Si bien la fecha del nuevo juicio aún está algo en la nebulosa, resultaría ahora más claro que Grassi ya no lleva todas las de ganar, como se ufanaba en un principio. También ha mermado la frecuencia con que lo entrevistaban algunos diarios o lo invitaban a sus programas televisivos ciertos periodistas, algunos de ellos cercanos al Opus Dei, que lo victimizaban haciéndolo objeto de un “complot” y dándole cuerda para que se despache a gusto sobre su pretendida “inocencia”.
Los otros dos casos que llegaron al conocimiento público en la Argentina son los protagonizados por el arzobispo de Santa Fe, monseñor Edgardo Storni -cuya conducta era seguida por el Vaticano desde 1994 pero nunca se conoció el resultado del sumario, ya que se ocultó el expediente-, y por el titular de la diócesis de Santiago del Estero, monseñor Carlos Maccarone. El primero, acusado de abusar de unos cincuenta seminaristas, logró al parecer una mejor protección que Maccarone, ya que continuaría, aunque alejado de la función sacerdotal, “en algún lugar” de la provincia de Santa Fe, mientras este último, que llegó a ser filmado durante unas relaciones más que dudosas con un joven taxista, tuvo que renunciar a su diócesis y, ante la cantidad de pruebas en su contra, el Papa no pudo concederle el beneficio de un traslado dentro del país, como suele ocurrir en este sistema de encubrimientos, y fue trasplantado a cumplir una vida de “penitencia” en México.
Uno de los detalles que adornan la cadena viciosa de Edgardo Storni aparece en el capítulo 9 del libro “Nuestra Santa Madre. Historia pública y privada de la Iglesia Católica Argentina”, de la periodista Olga Wornat, y se transcribe a continuación:
El Príncipe y el Pastor
"Era de noche. Lo llamaron al dormitorio principal. El chico fue creyendo que debía cumplir alguna de sus obligaciones diarias de ceremonial. Entró a la habitación sólo alumbrada por dos veladores de bronce y una extraña sensación de intimidad le inundó el cuerpo y lo incomodó. Trató de no pensar y obedeció las directivas de su superior. Lo ayudó a desvestirse.

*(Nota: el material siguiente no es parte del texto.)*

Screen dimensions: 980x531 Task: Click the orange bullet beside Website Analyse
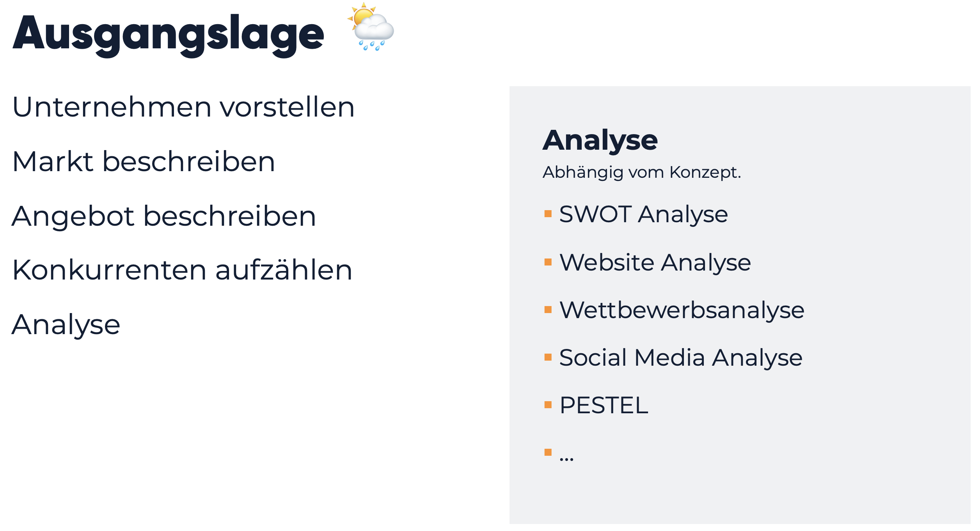pyautogui.click(x=548, y=262)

Lo hizo con pudor pero creyendo que era algo normal en el seminario y que se tenía que acostumbrar a las normas de ese lugar al que había llegado hacía tres días. Tembloroso frente al cuerpo sexagenario, le sacó prenda por prenda... Cuando terminó, vio caer el cuerpo fláccido del arzobispo sobre la cama, con su desnudez sólo cubierta con una toalla. El chico creyó que ya había cumplido con su tarea y se disponía a retirarse, pero se equivocó. Echado en el lecho de dos plazas con respaldo de bronce, monseñor lo llamó insinuante y le pidió que lo masajeara. Cada vez más nervioso, pero movido por el miedo y el respeto que le infundía la figura, el seminarista apoyó sus manos sobre la piel pálida, rosada y fofa, y comenzó a friccionarlo. A los masajes siguió la desnudez completa y el pedido de que se acostara al lado, y que lo acariciara en todo el cuerpo, pero sobre todo en los genitales.

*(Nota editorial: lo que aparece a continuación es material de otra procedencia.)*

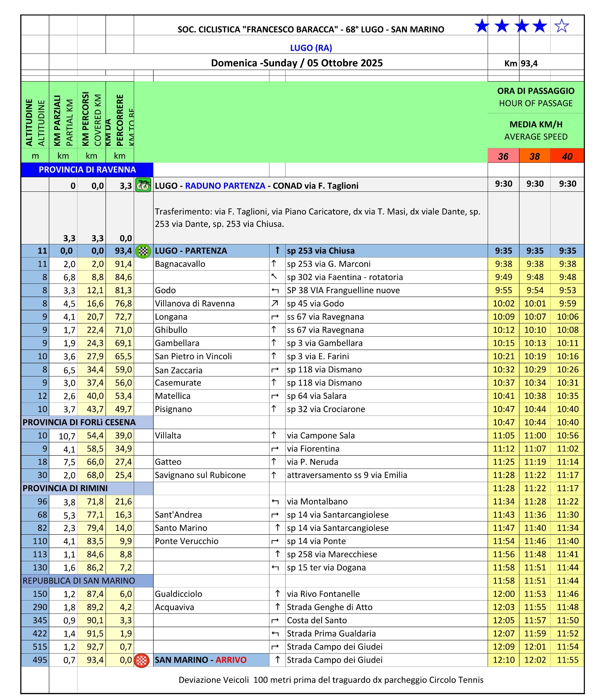Select the pink 36 average speed cell
Screen dimensions: 606x700
pos(503,156)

"Confundido, turbado y temeroso, el muchachito recién venido del campo, hijo de una familia humilde, obedecía y escuchaba las palabras serenas y contenedoras que lo alentaban:
"–Esto no es pecado hijo, yo soy monseñor Storni, un padre para todos ustedes, los seminaristas. Nuestro amor tenemos que compartirlo. Dios ve bien esta muestra de amor entre dos hombres, entre un padre y su hijo. Él nos apoya desde el Cielo. "

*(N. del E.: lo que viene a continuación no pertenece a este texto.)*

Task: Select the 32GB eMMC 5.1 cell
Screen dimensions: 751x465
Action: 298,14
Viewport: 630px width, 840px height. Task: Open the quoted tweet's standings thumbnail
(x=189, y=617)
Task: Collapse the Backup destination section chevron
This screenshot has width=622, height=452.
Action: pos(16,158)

"Cuando terminaron, el chico salió perturbado del dormitorio episcopal y se encerró en el suyo. Un compañero lo notó muy mal, le preguntó si lo podía ayudar y a él le relató llorando lo sucedido".
Con una mueca indescifrable de dolor, vergüenza y asco, un ex seminarista de Santa Fe me relató así la experiencia que le confesara aquel chico salido de la zona rural. Desde ese momento, la fuente se convirtió en oído elegido por aquel muchacho, y luego por tantos otros, para vomitar el dolor y la confusión de esas relaciones "incestuosas" y abusivas en las que se involucraron, seducidos o empujados, por el religioso más importante de la Arquidiócesis de Santa Fe de los últimos diecisiete años.

Como dicen por ahí: “Un botón basta de muestra, los demás... a la camisa”.